The finance director of  leading recruitment specialist Meridian Business Support has expressed concerns that the recently-closed consultation on the Conduct Regulations may lead the Department of Business Innovation and Skills (BIS) to concentrate on the wrong areas.

Jeanette Barrowcliffe writes in Recruitment International: “One of the primary goals highlighted by BIS, for example, is to reinforce the principle that employment businesses and agencies are restricted from charging fees to work-seekers. But this matter is already clear cut; fees to workers to find work are not allowed and any agencies doing so are flouting the law.”
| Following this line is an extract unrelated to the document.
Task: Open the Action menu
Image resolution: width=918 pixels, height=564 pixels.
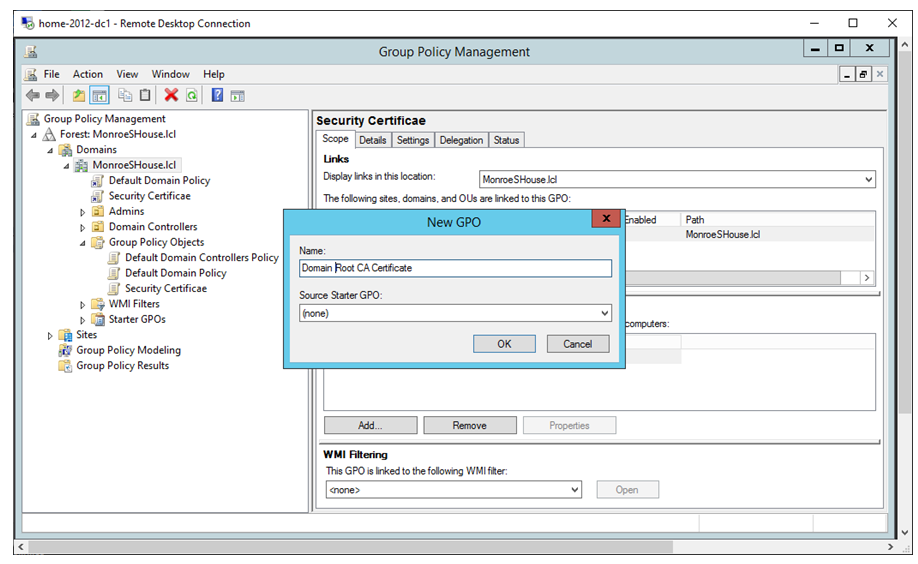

Similarly, new regulations facilitating the transfer of workers from temporary to permanent contracts are “wholly unnecessary”, Ms Barrowcliffe argues, as AWR already clearly covers this.

Of “paramount importance” instead, she insists, is the issue of who is responsible for paying temporary/contracting staff for work completed. The business landscape has changed beyond recognition from the much simpler arrangements that existed when the Employment Agencies Act 1973 came into effect, or even the Employment Business Regulations 2003. Agencies would have been responsible for paying the worker back then.

Today, Ms Barrowcliffe explained, the space between employment agency and end client has become considerably more complex, as the number of intermediaries such as Umbrella Companies has proliferated. Employment agencies today, she continued, should not hold responsibility for paying workers who are contracted to an Umbrella Company.

To prevent confusion, she called for mandatory guidelines to be drafted “enforcing a clarification of responsibility”, with the proviso that red tape should not increase as a by-product.